TASK → Copy out every line of the following material verbatim, with no changes.

RECORDS TO USE →
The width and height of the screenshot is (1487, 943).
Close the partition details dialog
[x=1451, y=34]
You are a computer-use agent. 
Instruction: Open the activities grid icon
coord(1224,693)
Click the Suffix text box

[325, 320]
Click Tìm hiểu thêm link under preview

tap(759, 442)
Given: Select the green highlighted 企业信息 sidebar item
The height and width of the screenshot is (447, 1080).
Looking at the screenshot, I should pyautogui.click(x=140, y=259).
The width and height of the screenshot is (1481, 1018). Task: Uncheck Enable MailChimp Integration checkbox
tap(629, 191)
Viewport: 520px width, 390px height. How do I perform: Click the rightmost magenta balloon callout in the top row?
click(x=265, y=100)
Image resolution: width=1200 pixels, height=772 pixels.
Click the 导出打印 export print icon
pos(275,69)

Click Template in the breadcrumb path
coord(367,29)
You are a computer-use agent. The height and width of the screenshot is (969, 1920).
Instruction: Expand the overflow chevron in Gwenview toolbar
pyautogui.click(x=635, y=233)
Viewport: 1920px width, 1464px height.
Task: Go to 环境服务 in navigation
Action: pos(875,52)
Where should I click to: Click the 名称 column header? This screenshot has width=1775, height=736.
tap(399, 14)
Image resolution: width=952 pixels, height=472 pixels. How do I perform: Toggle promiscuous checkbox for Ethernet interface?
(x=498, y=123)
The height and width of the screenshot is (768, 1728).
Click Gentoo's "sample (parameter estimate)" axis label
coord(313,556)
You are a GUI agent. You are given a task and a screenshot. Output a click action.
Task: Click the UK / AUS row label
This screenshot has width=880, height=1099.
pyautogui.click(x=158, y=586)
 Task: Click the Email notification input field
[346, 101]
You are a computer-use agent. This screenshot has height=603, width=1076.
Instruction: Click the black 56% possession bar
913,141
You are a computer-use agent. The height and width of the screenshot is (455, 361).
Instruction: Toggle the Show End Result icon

THE ANSWER →
The width and height of the screenshot is (1487, 943).
Close the partition details dialog
[x=1451, y=34]
You are a computer-use agent. 
Instruction: Open the activities grid icon
coord(1224,693)
Click the Suffix text box

[325, 320]
Click Tìm hiểu thêm link under preview

tap(759, 442)
Given: Select the green highlighted 企业信息 sidebar item
The height and width of the screenshot is (447, 1080).
Looking at the screenshot, I should pyautogui.click(x=140, y=259).
The width and height of the screenshot is (1481, 1018). Task: Uncheck Enable MailChimp Integration checkbox
tap(629, 191)
Viewport: 520px width, 390px height. How do I perform: Click the rightmost magenta balloon callout in the top row?
click(x=265, y=100)
Image resolution: width=1200 pixels, height=772 pixels.
Click the 导出打印 export print icon
pos(275,69)

Click Template in the breadcrumb path
coord(367,29)
You are a computer-use agent. The height and width of the screenshot is (969, 1920).
Instruction: Expand the overflow chevron in Gwenview toolbar
pyautogui.click(x=635, y=233)
Viewport: 1920px width, 1464px height.
Task: Go to 环境服务 in navigation
Action: pos(875,52)
Where should I click to: Click the 名称 column header? This screenshot has width=1775, height=736.
tap(399, 14)
Image resolution: width=952 pixels, height=472 pixels. How do I perform: Toggle promiscuous checkbox for Ethernet interface?
(x=498, y=123)
The height and width of the screenshot is (768, 1728).
Click Gentoo's "sample (parameter estimate)" axis label
coord(313,556)
You are a GUI agent. You are given a task and a screenshot. Output a click action.
Task: Click the UK / AUS row label
This screenshot has width=880, height=1099.
pyautogui.click(x=158, y=586)
 Task: Click the Email notification input field
[346, 101]
You are a computer-use agent. This screenshot has height=603, width=1076.
Instruction: Click the black 56% possession bar
913,141
You are a computer-use agent. The height and width of the screenshot is (455, 361).
Instruction: Toggle the Show End Result icon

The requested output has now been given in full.